In his Memorial Day speech in New Mexico, Obama identified an uncle who had returned from liberating the Auschwitz death camp.

“I had an uncle who was one of the – who was part of the first American troops to go into Auschwitz and liberate the concentration camps,” Obama said in a speech supporting a bill that would increase funds for veterans’ services. “And the story in our family was is that when he came home, he just went up into the attic and he didn’t leave the house for six months. Right, now, obviously, something had really affected him deeply.
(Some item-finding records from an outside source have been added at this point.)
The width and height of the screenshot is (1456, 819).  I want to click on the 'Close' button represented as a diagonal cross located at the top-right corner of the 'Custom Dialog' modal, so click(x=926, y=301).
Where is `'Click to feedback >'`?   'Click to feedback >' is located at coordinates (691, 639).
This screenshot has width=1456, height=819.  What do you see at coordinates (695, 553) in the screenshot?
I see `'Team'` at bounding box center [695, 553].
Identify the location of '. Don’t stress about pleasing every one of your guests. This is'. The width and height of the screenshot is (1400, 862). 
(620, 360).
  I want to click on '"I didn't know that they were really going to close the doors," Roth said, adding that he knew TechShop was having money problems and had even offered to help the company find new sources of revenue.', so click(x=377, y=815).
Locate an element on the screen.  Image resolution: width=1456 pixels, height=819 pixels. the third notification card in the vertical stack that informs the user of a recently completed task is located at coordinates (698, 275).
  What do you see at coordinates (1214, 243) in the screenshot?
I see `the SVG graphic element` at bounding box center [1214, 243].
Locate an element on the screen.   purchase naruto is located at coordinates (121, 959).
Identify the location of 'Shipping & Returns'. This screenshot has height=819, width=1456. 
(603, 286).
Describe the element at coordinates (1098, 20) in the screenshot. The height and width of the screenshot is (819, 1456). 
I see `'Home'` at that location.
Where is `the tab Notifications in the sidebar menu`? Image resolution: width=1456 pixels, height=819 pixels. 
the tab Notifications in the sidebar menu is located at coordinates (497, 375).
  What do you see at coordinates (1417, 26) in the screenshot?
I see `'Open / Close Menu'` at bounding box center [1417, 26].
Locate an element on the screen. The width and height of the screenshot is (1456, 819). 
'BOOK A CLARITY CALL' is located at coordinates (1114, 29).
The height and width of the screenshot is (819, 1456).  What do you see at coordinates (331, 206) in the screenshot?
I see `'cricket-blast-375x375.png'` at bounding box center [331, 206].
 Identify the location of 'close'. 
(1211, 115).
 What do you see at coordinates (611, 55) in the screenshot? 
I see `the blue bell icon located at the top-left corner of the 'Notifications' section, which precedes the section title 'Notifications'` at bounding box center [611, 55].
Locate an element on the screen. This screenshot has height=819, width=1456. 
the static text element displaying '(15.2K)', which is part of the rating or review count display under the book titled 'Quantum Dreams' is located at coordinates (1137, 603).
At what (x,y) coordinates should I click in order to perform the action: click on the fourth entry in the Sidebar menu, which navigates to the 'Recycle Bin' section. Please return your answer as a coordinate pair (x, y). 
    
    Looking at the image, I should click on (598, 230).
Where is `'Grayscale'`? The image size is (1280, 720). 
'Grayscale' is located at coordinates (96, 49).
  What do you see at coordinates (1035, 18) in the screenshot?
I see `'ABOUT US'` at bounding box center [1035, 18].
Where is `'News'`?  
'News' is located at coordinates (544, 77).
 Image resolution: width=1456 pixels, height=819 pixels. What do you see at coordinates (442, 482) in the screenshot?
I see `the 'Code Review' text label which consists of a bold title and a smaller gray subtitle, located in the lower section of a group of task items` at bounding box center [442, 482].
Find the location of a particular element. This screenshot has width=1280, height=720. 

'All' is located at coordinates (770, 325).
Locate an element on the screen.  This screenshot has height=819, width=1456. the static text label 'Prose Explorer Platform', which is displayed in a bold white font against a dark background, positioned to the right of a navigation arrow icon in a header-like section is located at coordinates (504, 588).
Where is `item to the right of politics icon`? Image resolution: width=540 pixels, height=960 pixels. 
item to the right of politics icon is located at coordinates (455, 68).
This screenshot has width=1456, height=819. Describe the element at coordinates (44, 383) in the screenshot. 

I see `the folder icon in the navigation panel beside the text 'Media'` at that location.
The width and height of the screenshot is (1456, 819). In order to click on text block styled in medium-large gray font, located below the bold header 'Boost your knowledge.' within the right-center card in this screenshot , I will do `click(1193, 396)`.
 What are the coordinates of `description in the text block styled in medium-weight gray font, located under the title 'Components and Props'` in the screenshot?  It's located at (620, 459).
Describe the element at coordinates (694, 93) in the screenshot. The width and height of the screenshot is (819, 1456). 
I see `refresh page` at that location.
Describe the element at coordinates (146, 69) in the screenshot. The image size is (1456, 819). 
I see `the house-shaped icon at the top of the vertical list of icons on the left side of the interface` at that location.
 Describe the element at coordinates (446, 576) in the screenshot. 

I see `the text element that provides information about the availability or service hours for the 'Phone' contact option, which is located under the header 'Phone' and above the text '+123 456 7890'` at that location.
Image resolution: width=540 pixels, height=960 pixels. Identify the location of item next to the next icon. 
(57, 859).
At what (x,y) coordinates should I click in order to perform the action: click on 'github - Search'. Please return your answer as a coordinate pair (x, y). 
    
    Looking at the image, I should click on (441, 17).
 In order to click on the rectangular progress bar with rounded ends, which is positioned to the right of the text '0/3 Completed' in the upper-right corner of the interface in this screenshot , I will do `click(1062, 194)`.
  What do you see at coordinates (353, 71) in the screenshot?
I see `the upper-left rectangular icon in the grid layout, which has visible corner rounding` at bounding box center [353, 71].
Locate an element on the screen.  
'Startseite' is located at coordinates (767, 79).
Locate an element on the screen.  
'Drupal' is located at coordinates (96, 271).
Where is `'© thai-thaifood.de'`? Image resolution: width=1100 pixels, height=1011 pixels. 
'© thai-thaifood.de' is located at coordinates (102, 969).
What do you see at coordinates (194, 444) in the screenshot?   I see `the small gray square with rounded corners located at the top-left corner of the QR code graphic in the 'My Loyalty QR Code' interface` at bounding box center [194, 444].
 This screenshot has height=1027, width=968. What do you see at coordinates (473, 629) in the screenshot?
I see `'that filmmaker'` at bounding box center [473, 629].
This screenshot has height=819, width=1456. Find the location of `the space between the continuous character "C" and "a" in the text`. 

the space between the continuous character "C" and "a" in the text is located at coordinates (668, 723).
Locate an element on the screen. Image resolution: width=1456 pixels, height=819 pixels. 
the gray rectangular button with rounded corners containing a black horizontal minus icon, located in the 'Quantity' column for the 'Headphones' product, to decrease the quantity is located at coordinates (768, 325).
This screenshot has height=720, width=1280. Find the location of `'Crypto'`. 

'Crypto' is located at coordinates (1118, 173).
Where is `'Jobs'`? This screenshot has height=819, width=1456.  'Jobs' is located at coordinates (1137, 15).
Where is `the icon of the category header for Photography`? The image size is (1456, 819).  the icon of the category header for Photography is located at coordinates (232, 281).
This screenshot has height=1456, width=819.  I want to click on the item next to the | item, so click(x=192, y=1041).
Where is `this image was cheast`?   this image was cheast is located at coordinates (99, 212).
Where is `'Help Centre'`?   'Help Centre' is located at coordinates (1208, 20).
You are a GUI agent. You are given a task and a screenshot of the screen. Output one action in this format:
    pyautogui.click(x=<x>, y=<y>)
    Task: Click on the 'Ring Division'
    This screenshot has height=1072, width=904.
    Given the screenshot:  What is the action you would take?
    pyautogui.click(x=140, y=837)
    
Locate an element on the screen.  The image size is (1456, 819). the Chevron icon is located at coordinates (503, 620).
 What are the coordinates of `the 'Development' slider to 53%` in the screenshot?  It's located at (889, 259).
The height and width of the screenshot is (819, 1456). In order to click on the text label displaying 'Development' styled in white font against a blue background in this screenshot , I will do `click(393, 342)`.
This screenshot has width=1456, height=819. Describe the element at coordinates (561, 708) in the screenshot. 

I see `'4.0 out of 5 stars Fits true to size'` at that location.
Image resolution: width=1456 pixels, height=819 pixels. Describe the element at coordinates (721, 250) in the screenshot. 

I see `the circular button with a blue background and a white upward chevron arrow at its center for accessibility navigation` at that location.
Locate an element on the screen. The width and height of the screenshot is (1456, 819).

But at that time, there just weren’t the kinds of facilities to help somebody work through that kind of pain.”

In fact, the Soviets liberated Auschwitz, and the campaign corrected the error after it was exposed by conservative bloggers.

“Senator Obama’s family is proud of the service of his grandfather and uncles in World War II – especially the fact that his great uncle was a part of liberating one of the concentration camps at Buchenwald,” said campaign spokesman Bill Burton in a statement. “Yesterday he mistakenly referred to Auschwitz instead of Buchenwald in telling of his personal experience of a soldier in his family who served heroically.”

The campaign said his great uncle, his maternal grandmother’s brother, was in the 89th Infantry Division, which liberated Ohrdruf, a subcamp of the Buchenwald concentration camp complex in Germany.

The Republican National Committee had seized on the misstatement, saying that it raised “questions about his judgment and his readiness to lead as commander in chief.”